Exercise details:
Rewrite the entries in the part that opens with the line containing "Where should I click to: Click the note" and closes with the line containing "click(x=255, y=292)", putting "callout" in place of "note" and changing nothing else. Return only those lines.

------------

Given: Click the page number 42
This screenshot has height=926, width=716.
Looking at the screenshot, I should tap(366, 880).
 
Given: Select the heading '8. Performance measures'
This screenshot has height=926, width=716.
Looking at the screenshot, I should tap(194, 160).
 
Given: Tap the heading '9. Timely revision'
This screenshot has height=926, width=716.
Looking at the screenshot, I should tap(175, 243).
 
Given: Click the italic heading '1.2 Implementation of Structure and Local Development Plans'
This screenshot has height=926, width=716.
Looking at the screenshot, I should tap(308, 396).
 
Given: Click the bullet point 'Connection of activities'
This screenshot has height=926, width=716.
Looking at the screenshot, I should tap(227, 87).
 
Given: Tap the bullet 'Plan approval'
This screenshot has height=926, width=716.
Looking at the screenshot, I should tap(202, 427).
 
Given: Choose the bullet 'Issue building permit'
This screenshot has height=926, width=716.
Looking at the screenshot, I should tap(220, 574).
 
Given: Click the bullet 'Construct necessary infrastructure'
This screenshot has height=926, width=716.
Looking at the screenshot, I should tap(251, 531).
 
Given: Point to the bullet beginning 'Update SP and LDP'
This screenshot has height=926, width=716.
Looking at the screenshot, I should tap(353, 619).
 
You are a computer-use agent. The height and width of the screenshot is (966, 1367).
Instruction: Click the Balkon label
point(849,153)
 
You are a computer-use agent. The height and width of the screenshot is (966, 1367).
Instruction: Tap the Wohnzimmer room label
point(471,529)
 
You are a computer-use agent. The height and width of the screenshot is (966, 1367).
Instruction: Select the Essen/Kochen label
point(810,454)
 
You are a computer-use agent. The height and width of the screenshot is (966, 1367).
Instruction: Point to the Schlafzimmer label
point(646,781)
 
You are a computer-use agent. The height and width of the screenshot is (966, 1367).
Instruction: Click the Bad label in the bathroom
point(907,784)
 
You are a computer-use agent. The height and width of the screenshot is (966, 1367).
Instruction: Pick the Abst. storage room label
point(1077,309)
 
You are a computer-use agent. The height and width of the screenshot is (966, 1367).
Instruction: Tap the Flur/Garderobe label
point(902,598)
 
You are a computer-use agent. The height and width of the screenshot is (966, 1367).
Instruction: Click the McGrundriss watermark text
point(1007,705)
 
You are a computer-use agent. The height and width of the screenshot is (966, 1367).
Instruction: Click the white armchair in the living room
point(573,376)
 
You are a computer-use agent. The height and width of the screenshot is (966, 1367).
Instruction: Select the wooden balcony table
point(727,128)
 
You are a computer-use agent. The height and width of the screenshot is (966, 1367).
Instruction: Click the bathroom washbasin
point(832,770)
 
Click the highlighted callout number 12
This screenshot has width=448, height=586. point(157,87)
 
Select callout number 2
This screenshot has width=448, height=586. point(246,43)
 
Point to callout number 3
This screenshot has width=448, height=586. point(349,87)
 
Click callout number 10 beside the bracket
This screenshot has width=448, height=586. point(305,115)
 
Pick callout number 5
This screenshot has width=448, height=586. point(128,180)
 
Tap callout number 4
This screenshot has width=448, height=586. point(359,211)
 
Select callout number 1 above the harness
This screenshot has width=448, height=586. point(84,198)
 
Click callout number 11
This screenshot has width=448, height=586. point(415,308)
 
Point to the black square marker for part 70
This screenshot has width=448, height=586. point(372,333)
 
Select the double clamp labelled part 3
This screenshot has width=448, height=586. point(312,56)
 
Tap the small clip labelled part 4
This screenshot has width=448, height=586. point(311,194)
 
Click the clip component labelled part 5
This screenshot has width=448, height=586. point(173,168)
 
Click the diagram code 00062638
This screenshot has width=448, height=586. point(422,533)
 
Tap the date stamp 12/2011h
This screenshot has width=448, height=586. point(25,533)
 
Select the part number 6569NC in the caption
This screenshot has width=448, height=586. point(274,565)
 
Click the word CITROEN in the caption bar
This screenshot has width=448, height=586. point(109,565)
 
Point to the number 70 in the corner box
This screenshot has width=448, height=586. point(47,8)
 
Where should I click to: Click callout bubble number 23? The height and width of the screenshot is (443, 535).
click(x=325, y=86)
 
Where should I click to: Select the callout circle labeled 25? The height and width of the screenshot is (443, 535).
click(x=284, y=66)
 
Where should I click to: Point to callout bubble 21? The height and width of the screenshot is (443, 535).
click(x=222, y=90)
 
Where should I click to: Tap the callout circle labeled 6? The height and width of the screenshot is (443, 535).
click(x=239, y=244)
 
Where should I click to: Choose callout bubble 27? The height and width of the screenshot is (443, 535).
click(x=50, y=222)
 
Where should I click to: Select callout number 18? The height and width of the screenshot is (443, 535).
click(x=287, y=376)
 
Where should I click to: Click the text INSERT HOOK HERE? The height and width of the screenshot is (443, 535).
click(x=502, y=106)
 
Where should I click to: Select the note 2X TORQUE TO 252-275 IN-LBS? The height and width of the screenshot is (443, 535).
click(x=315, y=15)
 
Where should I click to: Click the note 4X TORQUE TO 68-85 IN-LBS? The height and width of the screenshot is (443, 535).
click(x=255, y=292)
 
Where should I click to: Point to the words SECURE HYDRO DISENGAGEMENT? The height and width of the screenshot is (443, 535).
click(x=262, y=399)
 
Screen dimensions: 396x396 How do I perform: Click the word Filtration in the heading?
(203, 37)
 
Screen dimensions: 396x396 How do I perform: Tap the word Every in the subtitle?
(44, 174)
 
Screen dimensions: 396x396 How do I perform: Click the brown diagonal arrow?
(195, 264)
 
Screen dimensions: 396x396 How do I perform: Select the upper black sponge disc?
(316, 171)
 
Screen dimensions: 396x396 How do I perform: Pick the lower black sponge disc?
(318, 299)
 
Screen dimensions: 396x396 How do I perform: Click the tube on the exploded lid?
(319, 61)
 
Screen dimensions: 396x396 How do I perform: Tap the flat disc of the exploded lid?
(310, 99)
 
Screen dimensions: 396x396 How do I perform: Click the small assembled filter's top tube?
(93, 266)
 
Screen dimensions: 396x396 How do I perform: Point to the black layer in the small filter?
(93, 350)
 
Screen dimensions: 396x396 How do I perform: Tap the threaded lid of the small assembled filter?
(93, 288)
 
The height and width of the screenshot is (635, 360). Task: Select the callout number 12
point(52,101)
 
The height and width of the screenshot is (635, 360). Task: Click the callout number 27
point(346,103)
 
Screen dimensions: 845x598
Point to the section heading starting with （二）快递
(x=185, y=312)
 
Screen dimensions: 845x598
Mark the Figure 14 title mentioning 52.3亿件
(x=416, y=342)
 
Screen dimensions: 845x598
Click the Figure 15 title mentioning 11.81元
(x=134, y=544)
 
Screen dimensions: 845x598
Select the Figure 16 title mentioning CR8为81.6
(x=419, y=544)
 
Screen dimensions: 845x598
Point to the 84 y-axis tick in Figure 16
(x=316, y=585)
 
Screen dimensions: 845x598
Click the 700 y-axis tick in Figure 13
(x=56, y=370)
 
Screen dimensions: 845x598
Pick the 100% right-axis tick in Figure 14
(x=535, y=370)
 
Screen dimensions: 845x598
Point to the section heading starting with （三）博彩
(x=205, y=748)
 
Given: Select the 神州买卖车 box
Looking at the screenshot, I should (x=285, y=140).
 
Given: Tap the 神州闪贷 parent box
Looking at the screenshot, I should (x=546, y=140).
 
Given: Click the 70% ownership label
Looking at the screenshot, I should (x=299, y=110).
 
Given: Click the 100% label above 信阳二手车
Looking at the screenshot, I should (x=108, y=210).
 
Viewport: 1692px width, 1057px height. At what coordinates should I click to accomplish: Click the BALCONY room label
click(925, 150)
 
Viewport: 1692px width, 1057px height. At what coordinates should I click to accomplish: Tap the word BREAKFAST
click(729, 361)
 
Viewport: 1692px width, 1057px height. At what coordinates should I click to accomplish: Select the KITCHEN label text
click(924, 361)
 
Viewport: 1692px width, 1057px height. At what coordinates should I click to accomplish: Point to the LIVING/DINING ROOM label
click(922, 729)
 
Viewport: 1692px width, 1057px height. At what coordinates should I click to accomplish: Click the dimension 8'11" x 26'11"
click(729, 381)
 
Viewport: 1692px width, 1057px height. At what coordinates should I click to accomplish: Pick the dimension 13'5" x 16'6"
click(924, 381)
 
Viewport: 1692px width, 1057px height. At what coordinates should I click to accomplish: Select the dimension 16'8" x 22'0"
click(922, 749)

------------

Answer to this exercise:
Where should I click to: Click the callout 4X TORQUE TO 68-85 IN-LBS? The height and width of the screenshot is (443, 535).
click(x=255, y=292)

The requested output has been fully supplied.